With pictures left out, retype exactly the lines from the one containing "522x323 pixels. How" through the final line of the entries.

+ + +

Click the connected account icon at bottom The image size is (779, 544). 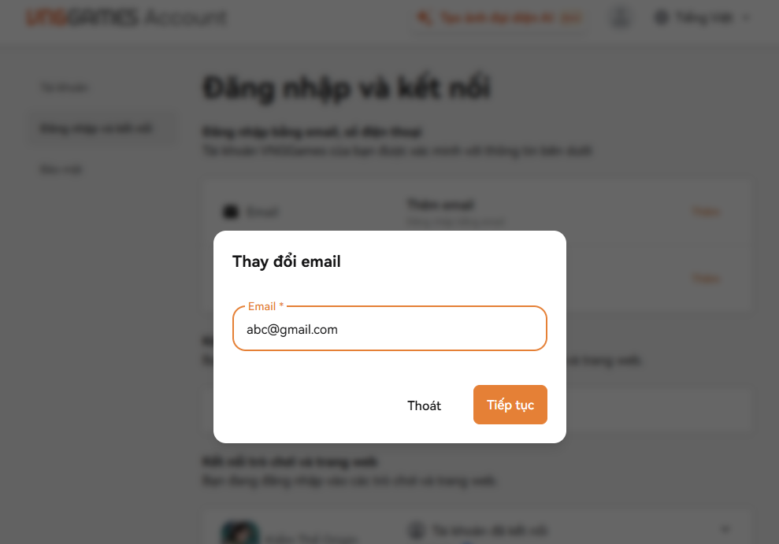coord(416,531)
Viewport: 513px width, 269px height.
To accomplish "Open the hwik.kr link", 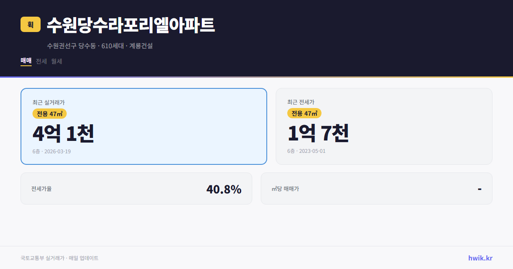I will pyautogui.click(x=480, y=257).
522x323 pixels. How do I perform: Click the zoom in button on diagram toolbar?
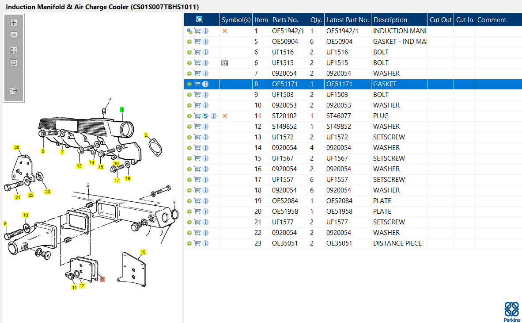[14, 23]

+ + +

TASK RESULT ::
522x323 pixels. How do I perform: Click the zoom in button on diagram toolbar?
[14, 23]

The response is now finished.